• UVA 10404 Bachet's Game(dp + 博弈?)


    Problem B: Bachet's Game

    Bachet's game is probably known to all but probably not by this name. Initially there are  n  stones on the table. There are two players Stan and Ollie, who move alternately. Stan always starts. The legal moves consist in removing at least one but not more than  k  stones from the table. The winner is the one to take the last stone.

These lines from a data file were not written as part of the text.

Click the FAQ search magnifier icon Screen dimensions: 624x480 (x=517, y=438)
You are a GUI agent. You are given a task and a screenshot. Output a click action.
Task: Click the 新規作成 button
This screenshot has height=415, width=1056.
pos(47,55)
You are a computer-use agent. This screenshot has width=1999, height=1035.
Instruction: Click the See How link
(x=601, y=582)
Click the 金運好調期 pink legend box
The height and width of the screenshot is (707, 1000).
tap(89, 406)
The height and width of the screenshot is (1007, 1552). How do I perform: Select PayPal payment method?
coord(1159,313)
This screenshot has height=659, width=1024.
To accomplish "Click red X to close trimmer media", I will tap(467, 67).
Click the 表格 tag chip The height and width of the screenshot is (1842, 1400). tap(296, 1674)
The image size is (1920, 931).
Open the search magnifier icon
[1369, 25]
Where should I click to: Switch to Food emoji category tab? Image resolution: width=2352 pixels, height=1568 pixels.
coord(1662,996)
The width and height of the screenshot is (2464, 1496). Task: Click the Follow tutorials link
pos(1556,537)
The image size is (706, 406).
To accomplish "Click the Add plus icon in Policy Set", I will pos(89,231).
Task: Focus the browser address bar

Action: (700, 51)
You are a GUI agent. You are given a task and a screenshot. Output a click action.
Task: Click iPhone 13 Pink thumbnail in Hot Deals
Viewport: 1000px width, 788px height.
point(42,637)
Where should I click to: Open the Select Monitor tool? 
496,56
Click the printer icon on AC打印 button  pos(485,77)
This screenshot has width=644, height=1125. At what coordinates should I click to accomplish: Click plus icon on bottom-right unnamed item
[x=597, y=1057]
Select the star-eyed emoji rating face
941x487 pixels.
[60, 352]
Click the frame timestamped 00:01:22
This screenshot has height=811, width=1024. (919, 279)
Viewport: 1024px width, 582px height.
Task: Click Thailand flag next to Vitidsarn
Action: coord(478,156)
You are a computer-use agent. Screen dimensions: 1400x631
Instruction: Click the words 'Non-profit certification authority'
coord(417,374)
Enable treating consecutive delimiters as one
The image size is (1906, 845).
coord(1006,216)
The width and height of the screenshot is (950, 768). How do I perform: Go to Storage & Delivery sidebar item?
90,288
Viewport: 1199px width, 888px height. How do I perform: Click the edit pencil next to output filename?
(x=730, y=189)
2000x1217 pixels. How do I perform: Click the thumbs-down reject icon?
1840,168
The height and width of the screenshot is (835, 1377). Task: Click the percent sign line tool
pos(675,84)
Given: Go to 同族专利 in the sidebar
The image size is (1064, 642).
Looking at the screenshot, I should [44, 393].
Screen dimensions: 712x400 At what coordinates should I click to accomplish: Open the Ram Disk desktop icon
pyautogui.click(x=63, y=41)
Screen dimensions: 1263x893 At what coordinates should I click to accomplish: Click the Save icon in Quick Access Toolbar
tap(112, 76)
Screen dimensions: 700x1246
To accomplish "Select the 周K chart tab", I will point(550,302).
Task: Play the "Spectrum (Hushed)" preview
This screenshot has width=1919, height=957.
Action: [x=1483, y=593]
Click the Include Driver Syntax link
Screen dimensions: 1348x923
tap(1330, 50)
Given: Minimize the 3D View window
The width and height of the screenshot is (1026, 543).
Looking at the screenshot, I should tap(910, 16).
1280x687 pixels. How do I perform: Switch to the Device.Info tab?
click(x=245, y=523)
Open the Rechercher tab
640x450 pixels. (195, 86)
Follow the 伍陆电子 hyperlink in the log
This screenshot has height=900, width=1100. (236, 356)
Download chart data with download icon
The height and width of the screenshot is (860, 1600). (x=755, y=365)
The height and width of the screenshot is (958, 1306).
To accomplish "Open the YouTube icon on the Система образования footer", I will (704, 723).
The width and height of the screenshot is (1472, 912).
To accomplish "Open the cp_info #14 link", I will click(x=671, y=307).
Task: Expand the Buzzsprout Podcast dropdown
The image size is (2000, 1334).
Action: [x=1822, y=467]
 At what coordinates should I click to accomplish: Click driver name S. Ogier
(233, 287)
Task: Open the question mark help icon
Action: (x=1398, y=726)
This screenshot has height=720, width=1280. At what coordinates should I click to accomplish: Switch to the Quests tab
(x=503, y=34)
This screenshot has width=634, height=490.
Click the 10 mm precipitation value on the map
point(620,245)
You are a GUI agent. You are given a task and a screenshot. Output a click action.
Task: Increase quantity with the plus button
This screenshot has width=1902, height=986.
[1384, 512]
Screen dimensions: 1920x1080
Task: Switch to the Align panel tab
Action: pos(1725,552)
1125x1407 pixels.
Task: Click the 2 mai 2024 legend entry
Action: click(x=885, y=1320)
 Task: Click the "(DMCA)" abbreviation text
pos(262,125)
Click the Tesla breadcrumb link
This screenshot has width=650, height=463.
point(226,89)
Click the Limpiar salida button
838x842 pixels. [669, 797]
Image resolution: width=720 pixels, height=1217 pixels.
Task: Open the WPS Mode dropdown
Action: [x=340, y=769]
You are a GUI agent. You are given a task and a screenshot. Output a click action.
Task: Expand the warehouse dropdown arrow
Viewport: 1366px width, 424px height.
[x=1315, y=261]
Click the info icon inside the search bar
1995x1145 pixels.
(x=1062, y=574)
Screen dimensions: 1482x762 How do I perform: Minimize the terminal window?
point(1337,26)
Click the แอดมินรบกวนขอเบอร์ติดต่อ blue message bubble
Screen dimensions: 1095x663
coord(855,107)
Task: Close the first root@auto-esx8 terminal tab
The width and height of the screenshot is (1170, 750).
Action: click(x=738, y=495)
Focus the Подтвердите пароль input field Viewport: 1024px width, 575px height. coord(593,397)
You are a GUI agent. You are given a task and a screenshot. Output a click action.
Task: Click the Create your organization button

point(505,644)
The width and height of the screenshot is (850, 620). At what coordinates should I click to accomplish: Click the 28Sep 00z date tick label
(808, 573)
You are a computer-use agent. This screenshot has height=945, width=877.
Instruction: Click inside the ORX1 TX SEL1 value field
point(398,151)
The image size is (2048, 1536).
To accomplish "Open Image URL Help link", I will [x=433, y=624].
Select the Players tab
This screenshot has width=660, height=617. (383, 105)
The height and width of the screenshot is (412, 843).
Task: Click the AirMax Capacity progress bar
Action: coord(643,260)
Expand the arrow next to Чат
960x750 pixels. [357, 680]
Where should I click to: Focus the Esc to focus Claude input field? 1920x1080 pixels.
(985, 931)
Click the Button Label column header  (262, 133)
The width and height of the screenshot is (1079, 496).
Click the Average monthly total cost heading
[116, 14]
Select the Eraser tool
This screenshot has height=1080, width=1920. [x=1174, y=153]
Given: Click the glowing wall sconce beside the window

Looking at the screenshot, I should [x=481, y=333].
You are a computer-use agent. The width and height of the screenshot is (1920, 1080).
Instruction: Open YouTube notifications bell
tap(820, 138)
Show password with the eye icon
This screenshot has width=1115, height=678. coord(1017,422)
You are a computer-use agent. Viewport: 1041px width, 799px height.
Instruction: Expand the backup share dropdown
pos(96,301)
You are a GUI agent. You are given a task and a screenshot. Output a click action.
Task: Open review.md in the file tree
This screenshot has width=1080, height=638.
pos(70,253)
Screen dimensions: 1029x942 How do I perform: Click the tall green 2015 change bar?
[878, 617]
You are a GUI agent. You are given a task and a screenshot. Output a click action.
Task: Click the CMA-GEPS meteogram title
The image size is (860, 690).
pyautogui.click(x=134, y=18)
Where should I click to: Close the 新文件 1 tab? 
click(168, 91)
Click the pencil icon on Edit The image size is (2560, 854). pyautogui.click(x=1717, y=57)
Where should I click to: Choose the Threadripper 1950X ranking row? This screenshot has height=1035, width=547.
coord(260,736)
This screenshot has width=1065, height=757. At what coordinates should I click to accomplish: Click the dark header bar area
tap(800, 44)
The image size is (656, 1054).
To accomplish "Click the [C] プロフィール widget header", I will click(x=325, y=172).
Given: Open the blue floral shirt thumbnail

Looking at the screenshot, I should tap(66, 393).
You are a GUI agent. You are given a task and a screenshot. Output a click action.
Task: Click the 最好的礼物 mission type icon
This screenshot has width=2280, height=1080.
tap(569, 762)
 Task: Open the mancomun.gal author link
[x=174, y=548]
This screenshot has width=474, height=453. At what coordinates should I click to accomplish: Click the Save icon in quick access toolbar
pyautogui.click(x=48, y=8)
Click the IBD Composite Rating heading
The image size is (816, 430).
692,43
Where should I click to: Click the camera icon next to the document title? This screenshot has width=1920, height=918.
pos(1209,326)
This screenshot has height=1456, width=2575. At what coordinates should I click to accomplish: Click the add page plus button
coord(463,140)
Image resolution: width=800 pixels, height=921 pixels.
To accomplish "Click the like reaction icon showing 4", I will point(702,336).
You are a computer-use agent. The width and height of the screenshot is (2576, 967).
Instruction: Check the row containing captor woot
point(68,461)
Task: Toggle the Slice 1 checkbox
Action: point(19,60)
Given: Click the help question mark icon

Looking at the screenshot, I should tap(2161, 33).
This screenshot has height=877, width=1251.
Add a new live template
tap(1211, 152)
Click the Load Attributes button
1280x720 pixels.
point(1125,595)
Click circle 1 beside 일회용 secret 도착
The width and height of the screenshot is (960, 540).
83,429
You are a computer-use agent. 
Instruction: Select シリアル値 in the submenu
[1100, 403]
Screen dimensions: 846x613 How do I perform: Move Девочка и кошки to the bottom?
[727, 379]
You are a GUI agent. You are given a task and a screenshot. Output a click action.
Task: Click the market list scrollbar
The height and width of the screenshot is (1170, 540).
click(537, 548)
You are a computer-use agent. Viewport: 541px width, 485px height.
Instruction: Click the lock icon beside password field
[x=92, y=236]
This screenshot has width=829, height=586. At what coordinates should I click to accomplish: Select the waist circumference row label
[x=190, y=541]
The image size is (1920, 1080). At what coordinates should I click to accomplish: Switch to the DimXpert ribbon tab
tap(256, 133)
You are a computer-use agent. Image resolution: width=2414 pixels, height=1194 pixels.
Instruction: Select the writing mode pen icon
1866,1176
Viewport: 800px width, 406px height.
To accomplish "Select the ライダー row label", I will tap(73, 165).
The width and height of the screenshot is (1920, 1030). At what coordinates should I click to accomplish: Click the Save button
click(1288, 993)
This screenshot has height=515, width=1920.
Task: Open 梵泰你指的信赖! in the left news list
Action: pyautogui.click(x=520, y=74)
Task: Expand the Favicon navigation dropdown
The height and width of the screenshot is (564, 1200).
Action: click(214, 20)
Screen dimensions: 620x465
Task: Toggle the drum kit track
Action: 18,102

    Here we consider a variation of this game. The number of stones that can be removed in a single move must be a member of a certain set of m numbers. Among the m numbers there is always 1 and thus the game never stalls.

    Input

    The input consists of a number of lines. Each line describes one game by a sequence of positive numbers. The first number is  n  <= 1000000 the number of stones on the table; the second number is  m  <= 10 giving the number of numbers that follow; the last  m  numbers on the line specify how many stones can be removed from the table in a single move.

    Input

    For each line of input, output one line saying either  Stan wins  or  Ollie wins  assuming that both of them play perfectly.

    Sample input

    20 3 1 3 8
    21 3 1 3 8
    22 3 1 3 8
    23 3 1 3 8
    1000000 10 1 23 38 11 7 5 4 8 3 13
    999996 10 1 23 38 11 7 5 4 8 3 13
    

    Output for sample input

    Stan wins
    Stan wins
    Ollie wins
    Stan wins
    Stan wins
    Ollie wins

    题意:给定n个石头,和m种去除石头的方式,每种方式可以去除一定量的石头, 现在Stan(简称S),Ollie(简称O),S先手,O后手,每次每个人能选择一种去除石头的方式,谁去除最后一堆谁就赢了。要求出必胜之人是谁。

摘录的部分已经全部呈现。